Established as one of the prime contemporary interpreters of the Great American Songbook, Pizzarelli has expanded that repertoire by including the music of Paul McCartney, Joni Mitchell, Neil Young, Tom Waits, Antônio Carlos Jobim and the Beatles. His themed shows, often performed with his wife Jessica Molaskey, suggest there is no limit to Pizzarelli’s imagination or talent.
The New York Times called their recent “My Generation” show “brilliant,” raving the couple “embrace the present, or what used to be the present, and reflect on the passage of years. Like all of their shows, ‘My Generation’ is deeply felt. You have a strong sense that they are baring their personal struggles and resetting their compasses as they go forward.”
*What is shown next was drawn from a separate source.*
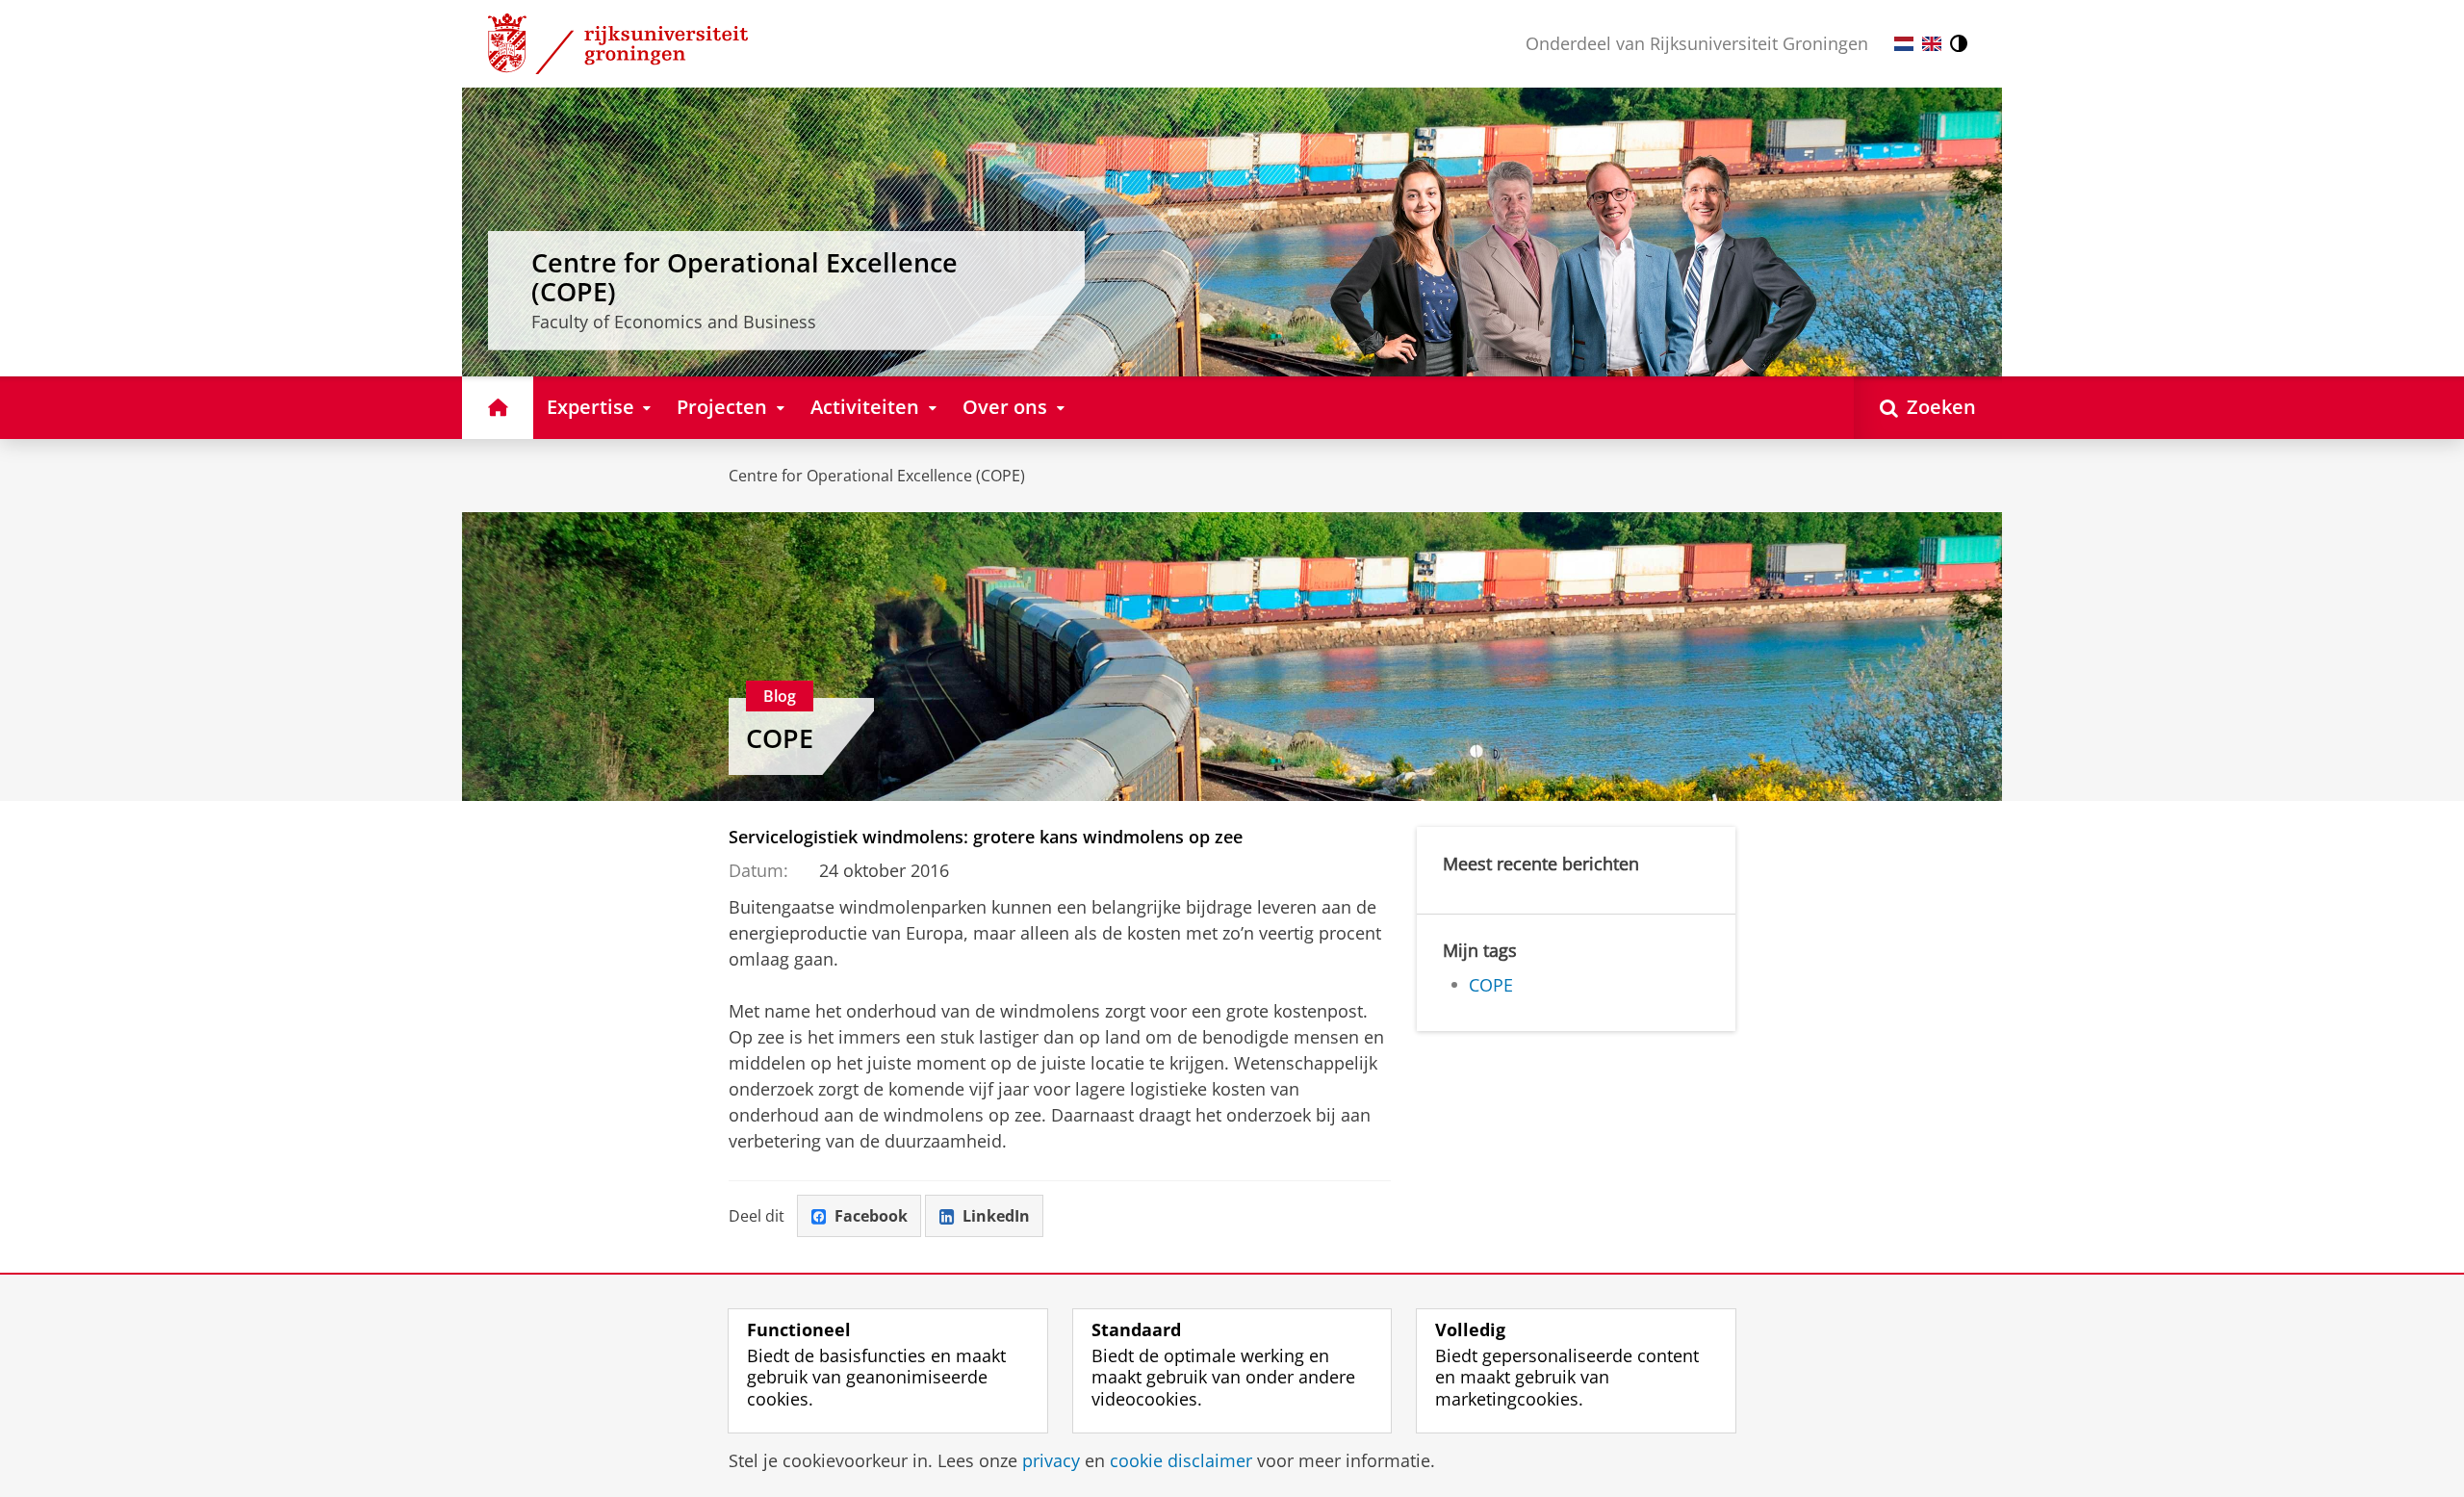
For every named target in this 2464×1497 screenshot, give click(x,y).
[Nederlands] (1903, 44)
An earlier rave from the Times noted, “The ability to infuse pop and jazz with a Chekhovian wisdom about life’s ups and downs is the special gift of John Pizzarelli and Jessica Molaskey, long-married musical partners whose work gets deeper each year.”
Having concentrated on the music of Paul McCartney, Johnny Mercer and Frank Sinatra over the last two years, Pizzarelli has returned to the bossa nova of Antônio Carlos Jobim with his July 28, 2017 Concord Jazz release Sinatra & Jobim @ 50. With co-vocalist Daniel Jobim, grandson of the legendary Brazilian composer, the two explore songs Sinatra and Jobim recorded in 1967 and 1969 as well as add new songs to the mix flavored with the spirit of the classic Francis Albert Sinatra and Antonio Carlos Jobim album.
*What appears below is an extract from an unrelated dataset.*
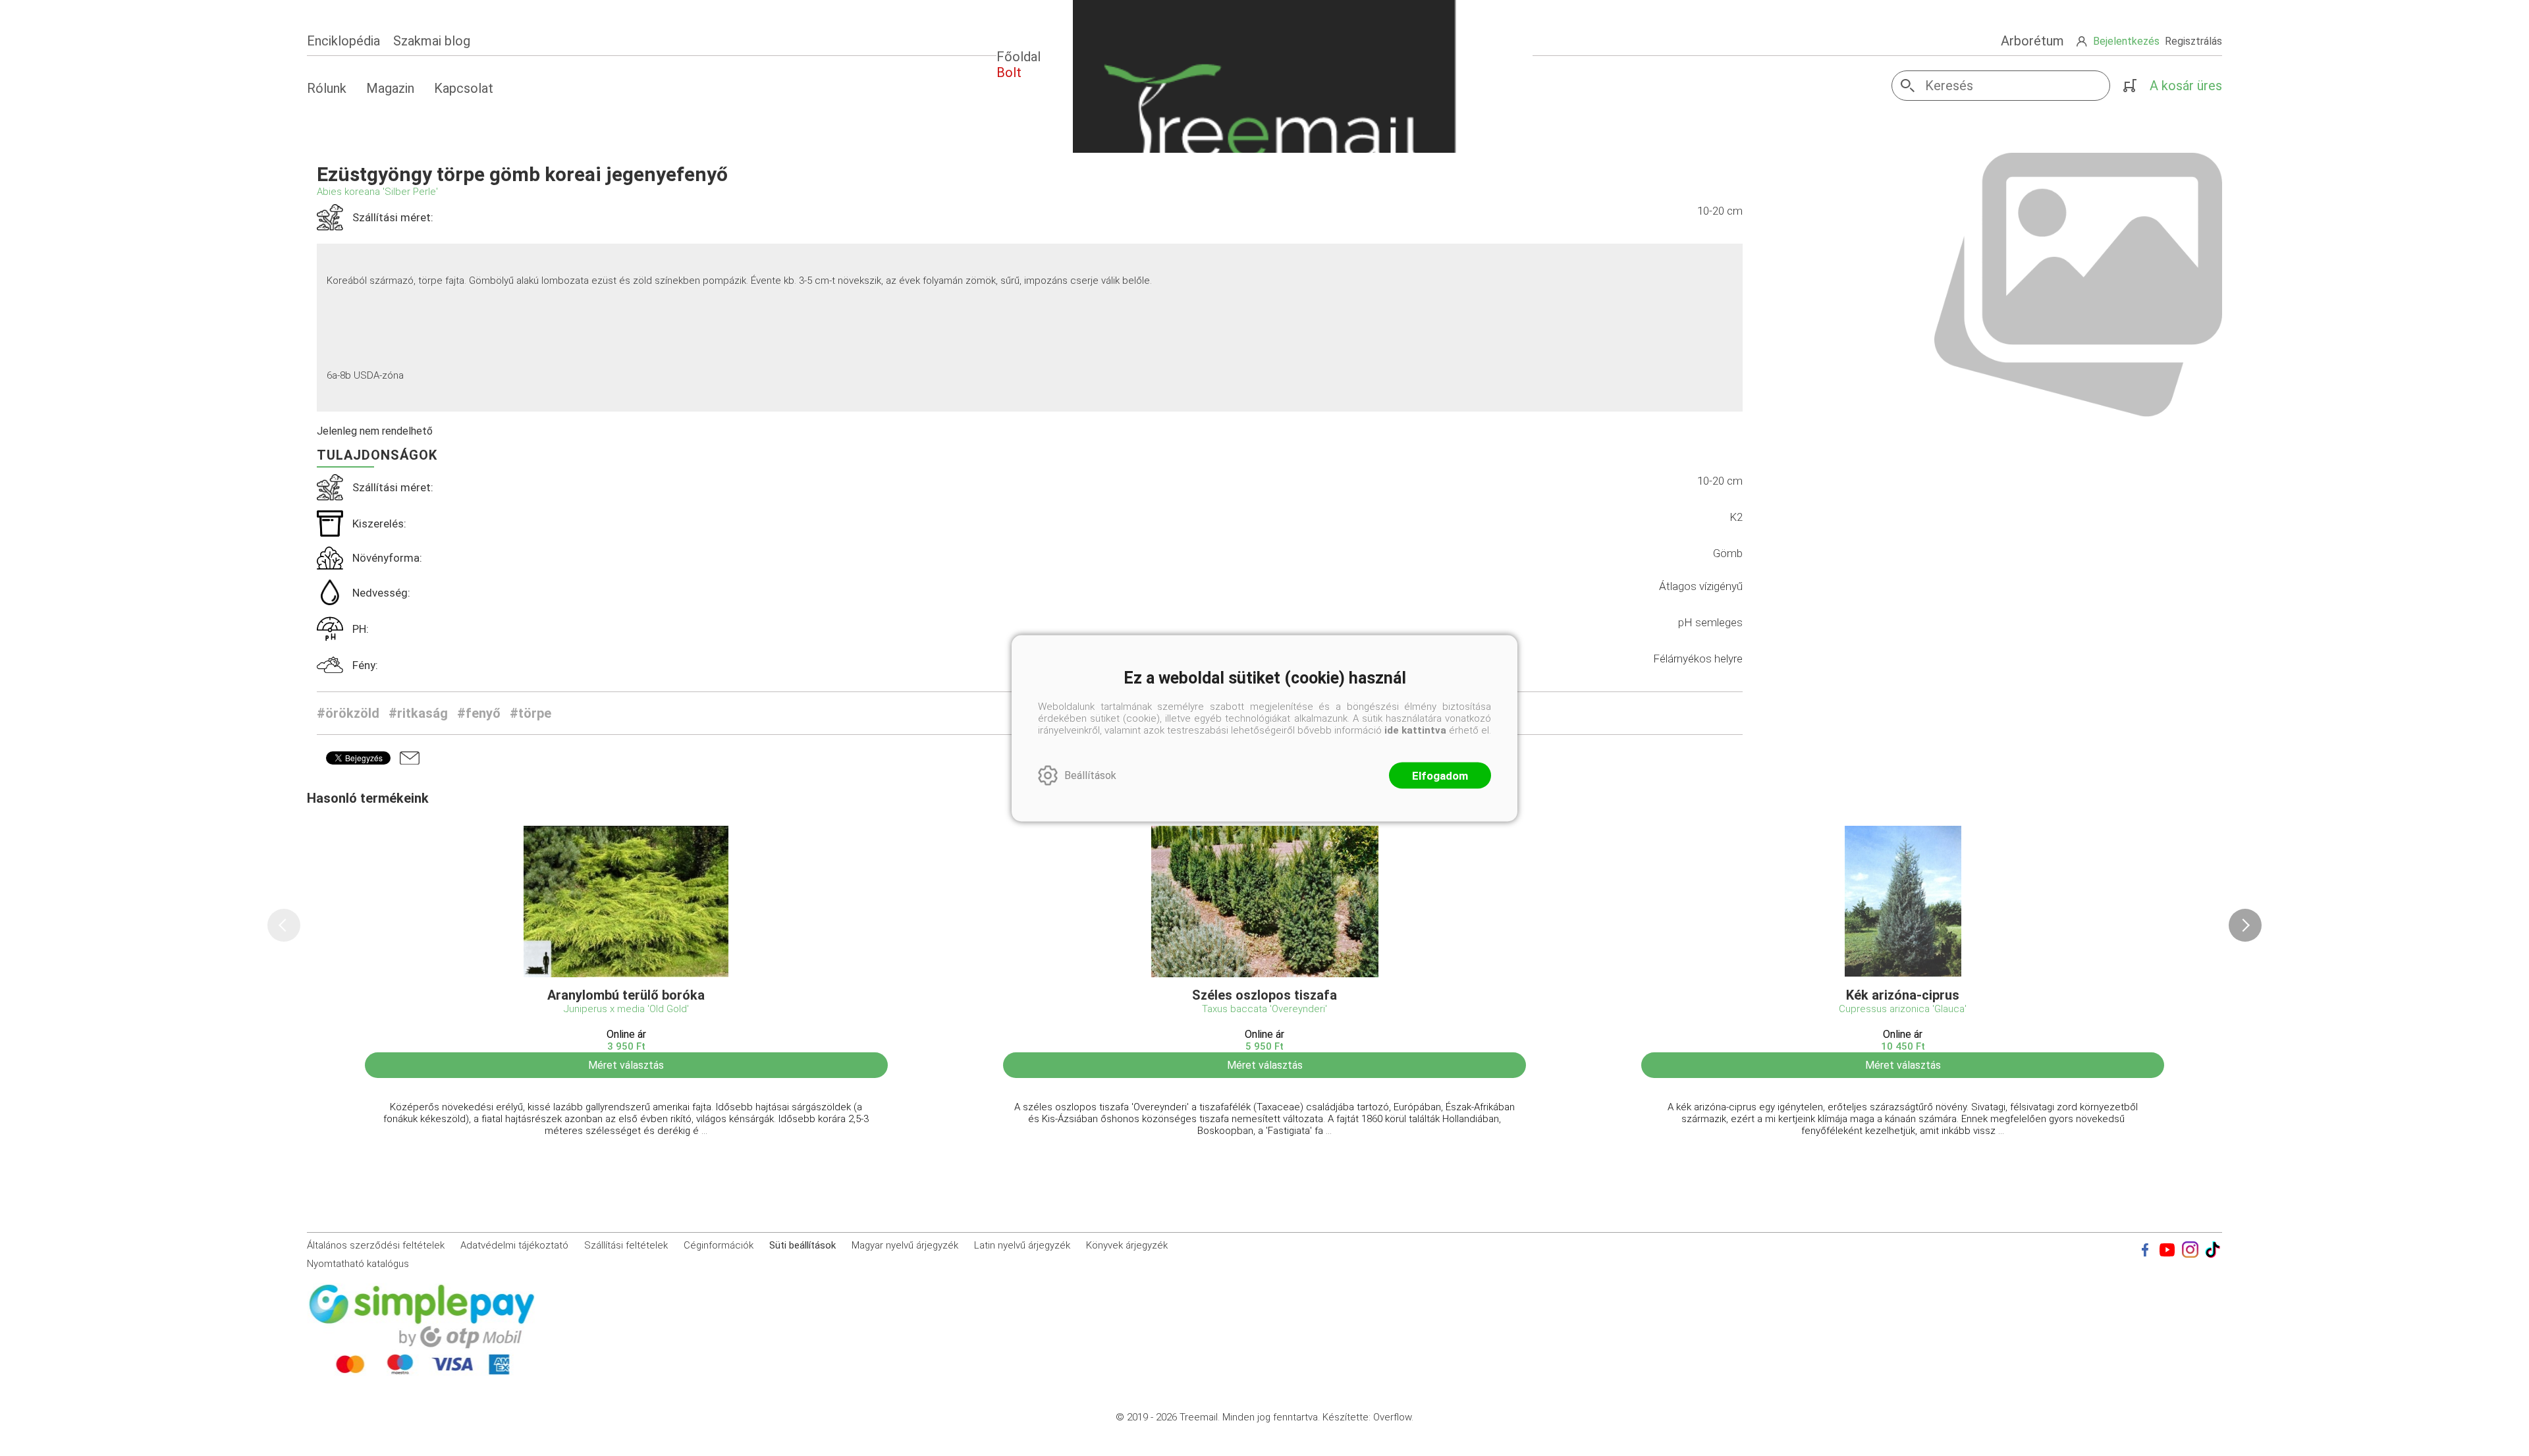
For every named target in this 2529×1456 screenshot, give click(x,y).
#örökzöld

For an artist The New York Times calls “one of the foremost interpreters of Jobim’s bossa nova classics,” the step was natural.
“We had a very successful run in Brazil [in 2016] and my manager said you should think about making another Brazilian record,” Pizzarelli says referring to his 2004 release Bossa Nova. “I looked around at what would make sense in terms of an anniversary.”
Homing in on the Sinatra-Jobim sessions, John says, “We had an advantage: Daniel had performed a number of those things with us at the Café Carlyle two years earlier.” Like Sinatra and Jobim, who started their sessions in January 1967, Pizzarelli and company were finished in three days of recording—in January 2017.